Outraged by this and feeling like it was a betrayal of sorts, I furiously argued that Bob Seger was not only musically superior but also morally superior, and did so so passionately that he threw us out!
We slept on Kings Cross station that night, it being 1981 when you could do such a thing. We were down there to see Neil Young on the Trans tour and were used to such deprivations being regular pavement sleepers queuing for tickets and thought nothing of it but 45 years on it strikes me as monumentally stupid. You can like whomever you like. But I seemed to think I was ‘right’ and he was ‘wrong’ and I wouldn’t be shifted from this hardline position. Quite, quite mad and I was 21 at the time, so not a kid anymore.
I think because my love of rock in its many forms had got me through so many difficult times at home since I was 14 or 15 that I’d invested so much emotionally in whatever it was that I thought was my ‘thing’ that I wasn’t able or prepared to accept not everyone agreed or thought differently. I think it seemed like a threat.

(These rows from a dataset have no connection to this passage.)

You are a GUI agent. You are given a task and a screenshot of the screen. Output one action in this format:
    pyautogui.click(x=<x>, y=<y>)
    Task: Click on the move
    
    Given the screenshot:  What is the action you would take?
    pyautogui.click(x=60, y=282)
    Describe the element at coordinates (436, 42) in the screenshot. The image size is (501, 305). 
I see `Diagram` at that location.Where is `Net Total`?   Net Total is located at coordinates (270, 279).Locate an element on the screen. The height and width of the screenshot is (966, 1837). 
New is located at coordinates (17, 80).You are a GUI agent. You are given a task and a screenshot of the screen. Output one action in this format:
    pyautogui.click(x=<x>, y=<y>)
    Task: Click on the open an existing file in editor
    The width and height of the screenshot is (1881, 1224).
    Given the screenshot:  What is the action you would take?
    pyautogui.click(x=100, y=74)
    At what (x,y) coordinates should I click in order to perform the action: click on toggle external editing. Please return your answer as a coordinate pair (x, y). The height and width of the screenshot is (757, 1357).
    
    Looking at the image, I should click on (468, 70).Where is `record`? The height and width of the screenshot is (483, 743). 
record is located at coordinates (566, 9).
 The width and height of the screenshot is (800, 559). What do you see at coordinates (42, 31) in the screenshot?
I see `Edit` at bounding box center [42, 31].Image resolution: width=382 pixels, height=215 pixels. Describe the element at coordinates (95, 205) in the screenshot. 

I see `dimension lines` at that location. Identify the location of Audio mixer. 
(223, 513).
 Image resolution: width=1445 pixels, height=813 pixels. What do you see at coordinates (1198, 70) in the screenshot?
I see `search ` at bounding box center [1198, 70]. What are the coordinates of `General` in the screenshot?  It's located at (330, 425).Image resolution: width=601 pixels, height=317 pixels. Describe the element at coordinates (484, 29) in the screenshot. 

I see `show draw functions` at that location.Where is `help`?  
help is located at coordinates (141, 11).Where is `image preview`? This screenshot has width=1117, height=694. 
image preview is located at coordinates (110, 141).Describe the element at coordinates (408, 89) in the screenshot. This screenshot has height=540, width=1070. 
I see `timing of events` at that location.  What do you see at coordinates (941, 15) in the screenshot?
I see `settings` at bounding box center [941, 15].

As time went by I reflected on this as something of a turning point. It was so monumentally stupid that it shook my previous ‘my way or the highway’ attitude and I relaxed. Any time I catch myself drifting towards that kind of attitude again, I think back to the stupidity of trying to argue Bob Segar was musically and morally superior to Depeche Mode.
But I have to admit, somewhere deep inside me, I still think it’s true!